Bang Bang, You’re Dead tells us the story of Trevor (Ben Foster, in what is by far his best performance), who was a good, normal student until he began being bullied by other students. He then became worse and worse until he finally snapped and threatened to blow up the football team. The bomb was non-functional (there was no explosive), but was otherwise perfectly made. He was suspended from school. The school put in place a Zero Tolerance policy, along with an expensive metal detector, and then let Trevor come back the next year (though with heavy surveillance, frisking, and anger management sessions). He also decides to use a video camera to film his everyday life at both home and school and record his own thoughts. Meanwhile, the drama teacher, Mr. Duncan (Tom Cavanaugh), prints out a play called Bang Bang, You’re Dead (which, by the way, is a real play), which is about a school shooting, and proceeds to cast Trevor as the lead role of the shooter. This causes a lot of controversy, but Mr. Duncan refuses to stop production.
There are a lot of other subplots, such as a love interest/friendship and hanging out with these loners who call themselves ‘Trogs’ (they’re basically the epitome of what you’d actually expect school shooters to be like). But everything is woven together in the overall plot of Trevor’s journey of being understood.

========================================================================

## EXERCISES TO COMPLETE
1: In the review, who plays the drama teacher, Mr. Duncan?
2: Reproduce the passage of the review that opens with the words containing "There are a" and closes with "of being understood.".
The items that come next are separate material, unrelated to the review.

========================================================================

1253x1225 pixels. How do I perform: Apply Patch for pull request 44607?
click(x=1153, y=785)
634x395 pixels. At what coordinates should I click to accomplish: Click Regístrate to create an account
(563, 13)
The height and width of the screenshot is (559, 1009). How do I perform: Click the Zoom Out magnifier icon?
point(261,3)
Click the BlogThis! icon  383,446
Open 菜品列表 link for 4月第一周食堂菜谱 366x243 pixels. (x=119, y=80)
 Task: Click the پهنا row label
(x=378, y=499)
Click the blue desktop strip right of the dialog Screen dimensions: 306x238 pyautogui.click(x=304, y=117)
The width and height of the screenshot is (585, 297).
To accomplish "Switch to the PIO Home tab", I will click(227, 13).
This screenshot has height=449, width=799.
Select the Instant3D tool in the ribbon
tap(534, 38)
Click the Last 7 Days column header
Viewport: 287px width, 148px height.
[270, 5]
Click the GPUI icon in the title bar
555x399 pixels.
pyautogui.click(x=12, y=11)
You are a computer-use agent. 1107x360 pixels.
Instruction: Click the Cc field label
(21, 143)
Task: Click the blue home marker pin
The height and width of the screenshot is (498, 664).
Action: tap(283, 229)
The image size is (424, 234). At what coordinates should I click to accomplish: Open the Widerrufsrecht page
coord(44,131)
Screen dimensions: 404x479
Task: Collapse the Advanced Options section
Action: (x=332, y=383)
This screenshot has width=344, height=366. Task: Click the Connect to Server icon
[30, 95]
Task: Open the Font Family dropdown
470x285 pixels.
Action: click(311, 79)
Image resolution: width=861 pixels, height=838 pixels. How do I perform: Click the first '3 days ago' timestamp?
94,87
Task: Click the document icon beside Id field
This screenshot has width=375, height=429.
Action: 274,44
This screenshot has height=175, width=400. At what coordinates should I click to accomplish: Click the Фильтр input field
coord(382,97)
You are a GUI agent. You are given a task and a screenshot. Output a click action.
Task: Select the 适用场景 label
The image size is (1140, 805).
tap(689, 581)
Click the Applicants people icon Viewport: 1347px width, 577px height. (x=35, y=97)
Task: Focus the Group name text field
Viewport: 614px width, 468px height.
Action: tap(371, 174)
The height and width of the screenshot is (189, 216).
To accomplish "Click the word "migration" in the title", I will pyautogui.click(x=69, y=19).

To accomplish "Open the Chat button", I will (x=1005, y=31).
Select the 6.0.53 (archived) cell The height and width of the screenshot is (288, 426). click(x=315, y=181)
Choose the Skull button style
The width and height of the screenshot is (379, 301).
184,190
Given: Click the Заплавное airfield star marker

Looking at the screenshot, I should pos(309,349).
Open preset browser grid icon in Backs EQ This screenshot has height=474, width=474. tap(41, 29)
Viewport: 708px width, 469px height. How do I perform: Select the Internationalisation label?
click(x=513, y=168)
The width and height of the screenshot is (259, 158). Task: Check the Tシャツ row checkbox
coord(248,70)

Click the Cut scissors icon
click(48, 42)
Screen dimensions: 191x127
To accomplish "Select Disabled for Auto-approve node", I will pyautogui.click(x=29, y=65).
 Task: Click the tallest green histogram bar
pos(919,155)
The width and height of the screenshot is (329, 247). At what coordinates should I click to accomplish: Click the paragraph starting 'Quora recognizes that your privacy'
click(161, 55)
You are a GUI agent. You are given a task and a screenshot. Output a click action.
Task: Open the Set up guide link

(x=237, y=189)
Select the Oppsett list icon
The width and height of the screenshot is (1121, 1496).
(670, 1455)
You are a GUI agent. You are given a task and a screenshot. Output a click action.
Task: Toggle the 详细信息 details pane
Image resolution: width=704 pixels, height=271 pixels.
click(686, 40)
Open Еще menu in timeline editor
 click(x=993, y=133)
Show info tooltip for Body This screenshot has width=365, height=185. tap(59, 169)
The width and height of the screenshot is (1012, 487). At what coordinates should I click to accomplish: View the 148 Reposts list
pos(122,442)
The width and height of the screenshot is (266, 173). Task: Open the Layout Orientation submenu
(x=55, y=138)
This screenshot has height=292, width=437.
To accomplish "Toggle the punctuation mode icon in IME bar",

========================================================================

## SOLUTIONS PER TASK
1: Tom Cavanaugh

2:
There are a lot of other subplots, such as a love interest/friendship and hanging out with these loners who call themselves ‘Trogs’ (they’re basically the epitome of what you’d actually expect school shooters to be like). But everything is woven together in the overall plot of Trevor’s journey of being understood.